▶ **TASK STATEMENT**
Repeat exactly every line that comes at or after the line containing "Des Amers SARL (428, 1738)", through the end of the entries below.

▶ **MATERIAL PROVIDED**
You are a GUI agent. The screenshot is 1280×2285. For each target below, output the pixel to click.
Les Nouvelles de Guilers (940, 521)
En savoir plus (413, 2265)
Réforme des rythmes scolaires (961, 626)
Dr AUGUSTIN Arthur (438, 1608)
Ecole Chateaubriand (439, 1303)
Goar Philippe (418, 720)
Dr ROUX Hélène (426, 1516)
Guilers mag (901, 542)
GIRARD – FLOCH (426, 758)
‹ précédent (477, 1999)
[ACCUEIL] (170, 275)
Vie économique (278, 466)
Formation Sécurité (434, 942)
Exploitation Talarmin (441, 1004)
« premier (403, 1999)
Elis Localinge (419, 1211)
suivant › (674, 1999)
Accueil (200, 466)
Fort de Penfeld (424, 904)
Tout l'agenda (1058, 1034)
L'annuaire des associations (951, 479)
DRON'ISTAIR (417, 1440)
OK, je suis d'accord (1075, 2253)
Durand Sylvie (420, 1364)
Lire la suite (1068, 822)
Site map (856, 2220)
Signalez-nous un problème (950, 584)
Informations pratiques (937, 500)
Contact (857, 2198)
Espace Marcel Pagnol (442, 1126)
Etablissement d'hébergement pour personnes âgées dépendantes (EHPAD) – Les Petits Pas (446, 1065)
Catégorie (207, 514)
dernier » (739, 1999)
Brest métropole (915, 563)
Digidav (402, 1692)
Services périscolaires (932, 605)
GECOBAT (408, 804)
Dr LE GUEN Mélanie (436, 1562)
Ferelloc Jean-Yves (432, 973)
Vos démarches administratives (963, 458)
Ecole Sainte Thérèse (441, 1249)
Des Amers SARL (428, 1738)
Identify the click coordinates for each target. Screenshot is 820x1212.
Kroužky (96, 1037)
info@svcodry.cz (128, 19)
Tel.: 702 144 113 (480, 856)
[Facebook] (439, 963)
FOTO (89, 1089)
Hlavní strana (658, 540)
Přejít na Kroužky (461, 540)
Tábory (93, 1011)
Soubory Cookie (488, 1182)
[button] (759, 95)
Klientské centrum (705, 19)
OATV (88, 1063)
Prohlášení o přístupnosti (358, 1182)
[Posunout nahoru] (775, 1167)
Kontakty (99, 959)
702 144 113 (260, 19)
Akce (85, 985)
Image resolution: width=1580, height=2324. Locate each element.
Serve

▶ **EXERCISE SOLUTION**
Des Amers SARL (428, 1738)
Identify the click coordinates for each target. Screenshot is 820x1212.
Kroužky (96, 1037)
info@svcodry.cz (128, 19)
Tel.: 702 144 113 (480, 856)
[Facebook] (439, 963)
FOTO (89, 1089)
Hlavní strana (658, 540)
Přejít na Kroužky (461, 540)
Tábory (93, 1011)
Soubory Cookie (488, 1182)
[button] (759, 95)
Klientské centrum (705, 19)
OATV (88, 1063)
Prohlášení o přístupnosti (358, 1182)
[Posunout nahoru] (775, 1167)
Kontakty (99, 959)
702 144 113 (260, 19)
Akce (85, 985)
Image resolution: width=1580, height=2324. Locate each element.
Serve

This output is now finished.